# Trecho fornecido
Entre as gargalhadas dos demais gendarmes, Ana tentou encontrar algo onde escrever uma resposta. Precisava contar sua verdade, que seu nome não era Ana, que era filha de uma família de classe alta de Pocitos, bairro nobre de Montevidéu. Tinha uma irmã gêmea, tinha uma família enorme, tinha saudades, e também tinha medo, mas não medo da morte. E queria se encontrar com ele.

Dias depois, seu advogado lhe forneceu papel, caneta e a grande coincidência de suas vidas. Ele era casado com a advogada de Ulpiano. Os defensores nada podiam fazer pelos guerrilheiros nos tribunais. Livrá-los da prisão em meio a uma ditadura era impensável. A única opção era servir como um casal de carteiros, trabalhando por um amor que lutava para sobreviver.

# Pedido 1
Pode reescrever os registros começando na linha que contém "This screenshot has height=400, width=660." e terminando na que contém "tap(709, 150)", trocando "Viewport" por "Display" e deixando todo o resto igual?

# Registros sobre coordenadas de destino

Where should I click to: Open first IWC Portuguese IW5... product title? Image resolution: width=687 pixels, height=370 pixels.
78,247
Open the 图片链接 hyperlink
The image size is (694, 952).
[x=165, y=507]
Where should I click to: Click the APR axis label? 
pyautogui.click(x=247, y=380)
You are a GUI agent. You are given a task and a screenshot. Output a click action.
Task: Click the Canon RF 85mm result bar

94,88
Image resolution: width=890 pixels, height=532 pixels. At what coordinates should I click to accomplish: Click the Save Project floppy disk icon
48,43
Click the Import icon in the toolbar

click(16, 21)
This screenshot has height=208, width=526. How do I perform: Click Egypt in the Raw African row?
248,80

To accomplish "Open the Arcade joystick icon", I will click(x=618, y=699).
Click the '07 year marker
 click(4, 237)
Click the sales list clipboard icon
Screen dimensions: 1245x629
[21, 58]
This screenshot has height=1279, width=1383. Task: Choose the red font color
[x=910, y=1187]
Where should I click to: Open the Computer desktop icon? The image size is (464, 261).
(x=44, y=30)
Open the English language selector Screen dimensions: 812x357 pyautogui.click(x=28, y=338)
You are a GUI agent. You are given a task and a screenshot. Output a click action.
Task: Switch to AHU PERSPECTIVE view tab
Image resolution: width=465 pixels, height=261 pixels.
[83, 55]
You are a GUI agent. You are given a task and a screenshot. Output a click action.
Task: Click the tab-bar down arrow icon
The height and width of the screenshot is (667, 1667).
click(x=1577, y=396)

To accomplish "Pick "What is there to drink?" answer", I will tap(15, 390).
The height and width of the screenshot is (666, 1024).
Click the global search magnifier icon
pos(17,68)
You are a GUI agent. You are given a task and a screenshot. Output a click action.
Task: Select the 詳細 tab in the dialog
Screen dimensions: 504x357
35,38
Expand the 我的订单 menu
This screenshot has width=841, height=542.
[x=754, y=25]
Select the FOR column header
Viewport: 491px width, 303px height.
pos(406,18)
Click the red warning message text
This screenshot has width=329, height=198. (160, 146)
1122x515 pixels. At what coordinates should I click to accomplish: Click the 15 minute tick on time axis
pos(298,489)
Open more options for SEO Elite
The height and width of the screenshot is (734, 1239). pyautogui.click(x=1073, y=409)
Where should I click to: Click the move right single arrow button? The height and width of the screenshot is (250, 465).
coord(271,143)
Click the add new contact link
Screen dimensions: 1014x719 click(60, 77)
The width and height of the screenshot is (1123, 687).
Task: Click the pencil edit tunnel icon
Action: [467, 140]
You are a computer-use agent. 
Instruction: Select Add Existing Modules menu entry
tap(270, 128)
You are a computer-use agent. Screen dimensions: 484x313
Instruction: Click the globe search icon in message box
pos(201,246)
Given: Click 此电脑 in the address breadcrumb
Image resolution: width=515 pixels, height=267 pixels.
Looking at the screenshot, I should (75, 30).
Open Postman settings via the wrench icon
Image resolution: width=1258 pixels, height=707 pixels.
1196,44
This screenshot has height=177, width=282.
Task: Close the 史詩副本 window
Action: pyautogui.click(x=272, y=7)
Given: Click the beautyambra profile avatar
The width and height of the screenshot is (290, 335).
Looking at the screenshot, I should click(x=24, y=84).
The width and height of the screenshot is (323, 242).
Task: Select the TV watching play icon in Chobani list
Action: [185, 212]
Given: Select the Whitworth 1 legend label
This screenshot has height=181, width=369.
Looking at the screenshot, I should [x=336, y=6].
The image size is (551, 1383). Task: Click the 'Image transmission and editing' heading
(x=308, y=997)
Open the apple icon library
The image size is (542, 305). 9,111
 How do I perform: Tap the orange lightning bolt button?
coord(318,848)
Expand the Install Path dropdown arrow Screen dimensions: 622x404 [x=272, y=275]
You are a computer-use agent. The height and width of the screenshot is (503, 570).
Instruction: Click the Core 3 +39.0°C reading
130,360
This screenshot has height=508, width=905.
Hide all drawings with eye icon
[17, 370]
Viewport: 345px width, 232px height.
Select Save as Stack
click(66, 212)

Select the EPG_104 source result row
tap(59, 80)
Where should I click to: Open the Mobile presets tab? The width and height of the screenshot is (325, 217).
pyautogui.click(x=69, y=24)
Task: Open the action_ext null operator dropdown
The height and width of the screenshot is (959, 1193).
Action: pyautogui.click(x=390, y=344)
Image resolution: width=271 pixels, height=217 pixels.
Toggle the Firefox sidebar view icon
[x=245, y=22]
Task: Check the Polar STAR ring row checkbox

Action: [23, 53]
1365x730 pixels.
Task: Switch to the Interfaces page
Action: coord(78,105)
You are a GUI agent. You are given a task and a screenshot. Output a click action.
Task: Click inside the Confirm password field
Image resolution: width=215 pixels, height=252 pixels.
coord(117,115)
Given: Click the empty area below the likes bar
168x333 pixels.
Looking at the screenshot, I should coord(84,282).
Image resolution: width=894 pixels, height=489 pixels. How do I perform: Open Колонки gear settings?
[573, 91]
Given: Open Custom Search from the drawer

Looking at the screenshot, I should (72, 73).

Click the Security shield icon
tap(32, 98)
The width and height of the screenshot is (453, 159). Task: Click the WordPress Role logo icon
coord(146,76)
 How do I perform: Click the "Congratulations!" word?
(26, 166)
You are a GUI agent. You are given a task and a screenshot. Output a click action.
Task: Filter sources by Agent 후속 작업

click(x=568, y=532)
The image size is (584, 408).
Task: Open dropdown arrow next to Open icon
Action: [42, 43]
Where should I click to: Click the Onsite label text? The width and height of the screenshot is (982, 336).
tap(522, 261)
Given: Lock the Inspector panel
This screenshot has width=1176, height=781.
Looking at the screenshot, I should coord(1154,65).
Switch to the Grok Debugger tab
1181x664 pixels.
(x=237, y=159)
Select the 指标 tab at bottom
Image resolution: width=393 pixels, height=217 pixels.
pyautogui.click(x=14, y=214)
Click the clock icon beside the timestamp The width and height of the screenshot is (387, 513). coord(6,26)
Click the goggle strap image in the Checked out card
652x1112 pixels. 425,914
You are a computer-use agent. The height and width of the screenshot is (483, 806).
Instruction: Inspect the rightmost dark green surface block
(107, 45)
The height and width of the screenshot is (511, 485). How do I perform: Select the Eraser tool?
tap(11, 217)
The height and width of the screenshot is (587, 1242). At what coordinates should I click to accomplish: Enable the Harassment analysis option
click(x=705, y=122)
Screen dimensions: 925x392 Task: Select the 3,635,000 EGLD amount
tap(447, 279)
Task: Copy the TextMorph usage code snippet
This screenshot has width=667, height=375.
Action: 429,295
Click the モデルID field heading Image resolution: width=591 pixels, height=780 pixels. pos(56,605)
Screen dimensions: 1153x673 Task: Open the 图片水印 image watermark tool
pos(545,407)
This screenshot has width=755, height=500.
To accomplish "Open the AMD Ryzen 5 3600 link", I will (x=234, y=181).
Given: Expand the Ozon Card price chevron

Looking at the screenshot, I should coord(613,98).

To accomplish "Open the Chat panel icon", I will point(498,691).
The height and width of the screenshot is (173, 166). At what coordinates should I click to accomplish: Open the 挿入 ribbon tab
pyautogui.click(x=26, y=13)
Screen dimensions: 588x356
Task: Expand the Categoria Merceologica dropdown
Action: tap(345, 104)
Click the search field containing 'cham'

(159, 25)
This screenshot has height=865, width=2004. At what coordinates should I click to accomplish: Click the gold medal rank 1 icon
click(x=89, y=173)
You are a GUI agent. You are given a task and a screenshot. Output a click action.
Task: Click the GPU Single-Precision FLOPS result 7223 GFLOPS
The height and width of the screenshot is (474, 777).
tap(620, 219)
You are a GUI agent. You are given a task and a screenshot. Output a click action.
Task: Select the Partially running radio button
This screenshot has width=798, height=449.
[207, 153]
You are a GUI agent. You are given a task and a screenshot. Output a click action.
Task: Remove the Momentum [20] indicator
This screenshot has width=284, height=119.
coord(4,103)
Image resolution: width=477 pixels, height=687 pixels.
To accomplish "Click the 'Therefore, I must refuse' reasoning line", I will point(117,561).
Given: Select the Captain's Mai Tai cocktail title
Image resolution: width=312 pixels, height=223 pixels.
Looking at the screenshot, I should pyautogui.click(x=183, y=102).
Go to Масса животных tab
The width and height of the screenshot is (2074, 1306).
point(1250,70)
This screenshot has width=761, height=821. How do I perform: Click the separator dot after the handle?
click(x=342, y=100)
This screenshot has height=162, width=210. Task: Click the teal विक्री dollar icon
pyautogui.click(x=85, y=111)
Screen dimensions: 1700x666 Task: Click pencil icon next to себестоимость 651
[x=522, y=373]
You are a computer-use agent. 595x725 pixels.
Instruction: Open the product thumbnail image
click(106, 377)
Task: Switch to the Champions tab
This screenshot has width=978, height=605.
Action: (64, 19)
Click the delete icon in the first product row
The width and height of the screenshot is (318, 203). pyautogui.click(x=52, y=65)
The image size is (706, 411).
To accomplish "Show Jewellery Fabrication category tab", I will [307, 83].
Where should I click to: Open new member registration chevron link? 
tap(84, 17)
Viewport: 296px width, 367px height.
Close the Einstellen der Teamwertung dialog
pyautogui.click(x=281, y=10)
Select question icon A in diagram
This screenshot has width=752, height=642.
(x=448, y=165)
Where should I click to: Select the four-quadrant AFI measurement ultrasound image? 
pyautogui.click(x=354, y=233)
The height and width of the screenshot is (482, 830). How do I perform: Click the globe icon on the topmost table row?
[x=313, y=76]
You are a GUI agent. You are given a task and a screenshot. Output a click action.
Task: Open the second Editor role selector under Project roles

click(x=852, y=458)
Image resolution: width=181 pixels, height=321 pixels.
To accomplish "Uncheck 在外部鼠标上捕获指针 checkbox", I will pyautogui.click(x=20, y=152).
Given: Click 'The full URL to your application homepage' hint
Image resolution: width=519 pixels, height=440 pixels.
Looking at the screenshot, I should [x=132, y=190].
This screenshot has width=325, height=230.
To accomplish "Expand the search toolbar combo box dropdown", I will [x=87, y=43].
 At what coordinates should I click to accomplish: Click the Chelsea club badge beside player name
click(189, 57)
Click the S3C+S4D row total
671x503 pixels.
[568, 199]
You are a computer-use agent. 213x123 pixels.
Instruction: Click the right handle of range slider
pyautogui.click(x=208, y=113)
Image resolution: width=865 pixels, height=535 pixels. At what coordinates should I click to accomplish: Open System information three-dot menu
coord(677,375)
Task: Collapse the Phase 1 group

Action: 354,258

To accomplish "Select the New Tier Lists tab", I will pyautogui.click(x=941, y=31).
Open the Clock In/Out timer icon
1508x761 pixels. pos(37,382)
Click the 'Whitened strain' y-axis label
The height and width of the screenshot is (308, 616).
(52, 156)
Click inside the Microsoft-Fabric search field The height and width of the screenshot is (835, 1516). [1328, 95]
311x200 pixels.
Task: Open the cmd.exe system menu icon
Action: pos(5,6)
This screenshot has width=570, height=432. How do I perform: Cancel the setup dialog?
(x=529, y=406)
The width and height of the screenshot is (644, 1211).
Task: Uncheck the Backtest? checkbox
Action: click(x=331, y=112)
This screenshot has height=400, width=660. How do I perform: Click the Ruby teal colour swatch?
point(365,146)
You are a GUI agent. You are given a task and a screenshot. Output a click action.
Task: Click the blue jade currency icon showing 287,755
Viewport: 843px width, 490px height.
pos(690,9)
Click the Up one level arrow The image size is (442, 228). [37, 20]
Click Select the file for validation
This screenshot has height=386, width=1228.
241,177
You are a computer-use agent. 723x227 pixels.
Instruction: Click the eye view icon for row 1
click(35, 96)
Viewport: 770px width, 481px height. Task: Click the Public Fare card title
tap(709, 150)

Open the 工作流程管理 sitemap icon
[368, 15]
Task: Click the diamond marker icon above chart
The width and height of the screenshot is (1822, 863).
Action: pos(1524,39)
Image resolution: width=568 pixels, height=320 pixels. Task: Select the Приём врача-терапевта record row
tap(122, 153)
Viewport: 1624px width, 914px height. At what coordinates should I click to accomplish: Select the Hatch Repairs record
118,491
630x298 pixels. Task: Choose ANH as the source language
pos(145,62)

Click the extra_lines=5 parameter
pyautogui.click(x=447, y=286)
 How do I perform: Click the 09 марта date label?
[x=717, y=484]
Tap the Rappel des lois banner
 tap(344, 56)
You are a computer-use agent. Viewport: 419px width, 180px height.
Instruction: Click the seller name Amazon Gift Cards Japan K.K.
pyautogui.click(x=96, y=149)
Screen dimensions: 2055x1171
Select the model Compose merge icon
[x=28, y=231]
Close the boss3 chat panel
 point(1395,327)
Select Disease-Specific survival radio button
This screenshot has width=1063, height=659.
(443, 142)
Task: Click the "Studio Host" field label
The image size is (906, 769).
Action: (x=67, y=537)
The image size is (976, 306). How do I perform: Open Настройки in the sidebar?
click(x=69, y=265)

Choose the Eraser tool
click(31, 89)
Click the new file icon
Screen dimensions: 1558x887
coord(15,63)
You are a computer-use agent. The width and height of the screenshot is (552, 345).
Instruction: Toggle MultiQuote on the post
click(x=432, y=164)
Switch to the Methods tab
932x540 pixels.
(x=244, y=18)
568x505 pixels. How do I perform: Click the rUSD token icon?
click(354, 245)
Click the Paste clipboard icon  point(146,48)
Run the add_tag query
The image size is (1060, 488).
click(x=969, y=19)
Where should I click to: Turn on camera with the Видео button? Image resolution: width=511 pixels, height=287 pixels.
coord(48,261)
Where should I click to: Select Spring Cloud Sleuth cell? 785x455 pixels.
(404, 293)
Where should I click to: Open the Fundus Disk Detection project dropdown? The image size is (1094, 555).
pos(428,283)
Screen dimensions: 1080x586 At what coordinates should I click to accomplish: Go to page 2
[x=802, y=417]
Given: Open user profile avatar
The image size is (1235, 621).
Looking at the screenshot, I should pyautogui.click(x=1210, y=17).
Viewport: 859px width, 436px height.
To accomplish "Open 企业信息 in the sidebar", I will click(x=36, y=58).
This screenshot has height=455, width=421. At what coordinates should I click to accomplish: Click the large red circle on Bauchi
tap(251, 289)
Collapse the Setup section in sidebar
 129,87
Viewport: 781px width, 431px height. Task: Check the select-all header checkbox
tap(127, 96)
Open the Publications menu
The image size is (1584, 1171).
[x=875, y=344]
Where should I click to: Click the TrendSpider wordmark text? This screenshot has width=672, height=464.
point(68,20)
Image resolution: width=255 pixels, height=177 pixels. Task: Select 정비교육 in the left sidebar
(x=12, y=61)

# Pedido 2
De acordo com o trecho sobre Ana, as afirmações abaixo estão corretas? Responda sim ou não a cada uma, citando as palavras do trecho que decidem. (a) O verdadeiro nome dela era Ana. (b) O advogado de Ana era casado com a advogada de Ulpiano. (c) Ana tinha medo da morte.

# Resposta correta 1
This screenshot has height=400, width=660. How do I perform: Click the Ruby teal colour swatch?
point(365,146)
You are a GUI agent. You are given a task and a screenshot. Output a click action.
Task: Click the blue jade currency icon showing 287,755
Display: 843px width, 490px height.
pos(690,9)
Click the Up one level arrow The image size is (442, 228). [37, 20]
Click Select the file for validation
This screenshot has height=386, width=1228.
241,177
You are a computer-use agent. 723x227 pixels.
Instruction: Click the eye view icon for row 1
click(35, 96)
Display: 770px width, 481px height. Task: Click the Public Fare card title
tap(709, 150)

# Resposta correta 2
(a) Não: "que seu nome não era Ana". (b) Sim: "Ele era casado com a advogada de Ulpiano." (c) Não: "mas não medo da morte".